● **WORK ORDER**
Below are records; transcribe each one exactly.

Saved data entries
□ □ □ □

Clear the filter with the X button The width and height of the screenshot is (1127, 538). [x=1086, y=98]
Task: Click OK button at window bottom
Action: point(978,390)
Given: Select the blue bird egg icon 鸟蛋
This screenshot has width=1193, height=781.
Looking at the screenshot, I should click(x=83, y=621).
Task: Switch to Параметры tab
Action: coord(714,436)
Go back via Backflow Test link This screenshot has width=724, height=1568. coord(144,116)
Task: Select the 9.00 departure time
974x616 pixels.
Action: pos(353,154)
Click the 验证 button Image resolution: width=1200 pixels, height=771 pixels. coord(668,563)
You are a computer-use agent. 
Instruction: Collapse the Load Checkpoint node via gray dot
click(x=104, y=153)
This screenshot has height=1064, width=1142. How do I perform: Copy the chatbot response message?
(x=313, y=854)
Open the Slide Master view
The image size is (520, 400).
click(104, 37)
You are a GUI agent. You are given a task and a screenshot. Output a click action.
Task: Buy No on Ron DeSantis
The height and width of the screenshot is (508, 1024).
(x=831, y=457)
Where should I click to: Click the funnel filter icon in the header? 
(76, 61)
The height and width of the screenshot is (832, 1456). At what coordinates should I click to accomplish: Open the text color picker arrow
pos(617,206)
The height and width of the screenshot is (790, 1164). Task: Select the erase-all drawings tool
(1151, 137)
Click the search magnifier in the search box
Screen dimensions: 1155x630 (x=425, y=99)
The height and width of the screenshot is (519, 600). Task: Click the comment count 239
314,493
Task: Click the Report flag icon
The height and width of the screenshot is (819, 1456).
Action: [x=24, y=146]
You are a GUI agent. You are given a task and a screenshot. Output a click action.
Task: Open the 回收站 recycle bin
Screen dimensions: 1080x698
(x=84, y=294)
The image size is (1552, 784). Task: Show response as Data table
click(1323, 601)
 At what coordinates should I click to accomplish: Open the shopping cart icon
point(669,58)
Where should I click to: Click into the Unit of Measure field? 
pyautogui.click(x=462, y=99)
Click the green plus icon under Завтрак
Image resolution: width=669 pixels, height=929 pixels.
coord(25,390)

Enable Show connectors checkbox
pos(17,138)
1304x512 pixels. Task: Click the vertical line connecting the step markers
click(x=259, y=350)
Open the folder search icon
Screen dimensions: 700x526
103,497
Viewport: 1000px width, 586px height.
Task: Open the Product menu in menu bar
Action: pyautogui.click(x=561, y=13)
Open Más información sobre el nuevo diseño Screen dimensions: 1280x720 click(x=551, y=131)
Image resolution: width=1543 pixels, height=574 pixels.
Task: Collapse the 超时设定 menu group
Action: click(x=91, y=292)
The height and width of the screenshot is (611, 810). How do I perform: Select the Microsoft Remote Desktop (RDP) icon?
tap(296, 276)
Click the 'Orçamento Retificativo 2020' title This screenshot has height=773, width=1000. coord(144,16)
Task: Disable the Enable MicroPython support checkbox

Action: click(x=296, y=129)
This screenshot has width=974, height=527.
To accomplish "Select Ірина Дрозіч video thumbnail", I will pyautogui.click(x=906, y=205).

□ □ □ □

● **YOUR SOLUTION**
Clear the filter with the X button The width and height of the screenshot is (1127, 538). [x=1086, y=98]
Task: Click OK button at window bottom
Action: point(978,390)
Given: Select the blue bird egg icon 鸟蛋
This screenshot has width=1193, height=781.
Looking at the screenshot, I should click(x=83, y=621).
Task: Switch to Параметры tab
Action: coord(714,436)
Go back via Backflow Test link This screenshot has width=724, height=1568. coord(144,116)
Task: Select the 9.00 departure time
974x616 pixels.
Action: pos(353,154)
Click the 验证 button Image resolution: width=1200 pixels, height=771 pixels. coord(668,563)
You are a computer-use agent. 
Instruction: Collapse the Load Checkpoint node via gray dot
click(x=104, y=153)
This screenshot has height=1064, width=1142. How do I perform: Copy the chatbot response message?
(x=313, y=854)
Open the Slide Master view
The image size is (520, 400).
click(104, 37)
You are a GUI agent. You are given a task and a screenshot. Output a click action.
Task: Buy No on Ron DeSantis
The height and width of the screenshot is (508, 1024).
(x=831, y=457)
Where should I click to: Click the funnel filter icon in the header? 
(76, 61)
The height and width of the screenshot is (832, 1456). At what coordinates should I click to accomplish: Open the text color picker arrow
pos(617,206)
The height and width of the screenshot is (790, 1164). Task: Select the erase-all drawings tool
(1151, 137)
Click the search magnifier in the search box
Screen dimensions: 1155x630 (x=425, y=99)
The height and width of the screenshot is (519, 600). Task: Click the comment count 239
314,493
Task: Click the Report flag icon
The height and width of the screenshot is (819, 1456).
Action: [x=24, y=146]
You are a GUI agent. You are given a task and a screenshot. Output a click action.
Task: Open the 回收站 recycle bin
Screen dimensions: 1080x698
(x=84, y=294)
The image size is (1552, 784). Task: Show response as Data table
click(1323, 601)
 At what coordinates should I click to accomplish: Open the shopping cart icon
point(669,58)
Where should I click to: Click into the Unit of Measure field? 
pyautogui.click(x=462, y=99)
Click the green plus icon under Завтрак
Image resolution: width=669 pixels, height=929 pixels.
coord(25,390)

Enable Show connectors checkbox
pos(17,138)
1304x512 pixels. Task: Click the vertical line connecting the step markers
click(x=259, y=350)
Open the folder search icon
Screen dimensions: 700x526
103,497
Viewport: 1000px width, 586px height.
Task: Open the Product menu in menu bar
Action: pyautogui.click(x=561, y=13)
Open Más información sobre el nuevo diseño Screen dimensions: 1280x720 click(x=551, y=131)
Image resolution: width=1543 pixels, height=574 pixels.
Task: Collapse the 超时设定 menu group
Action: click(x=91, y=292)
The height and width of the screenshot is (611, 810). How do I perform: Select the Microsoft Remote Desktop (RDP) icon?
tap(296, 276)
Click the 'Orçamento Retificativo 2020' title This screenshot has height=773, width=1000. coord(144,16)
Task: Disable the Enable MicroPython support checkbox

Action: click(x=296, y=129)
This screenshot has width=974, height=527.
To accomplish "Select Ірина Дрозіч video thumbnail", I will pyautogui.click(x=906, y=205).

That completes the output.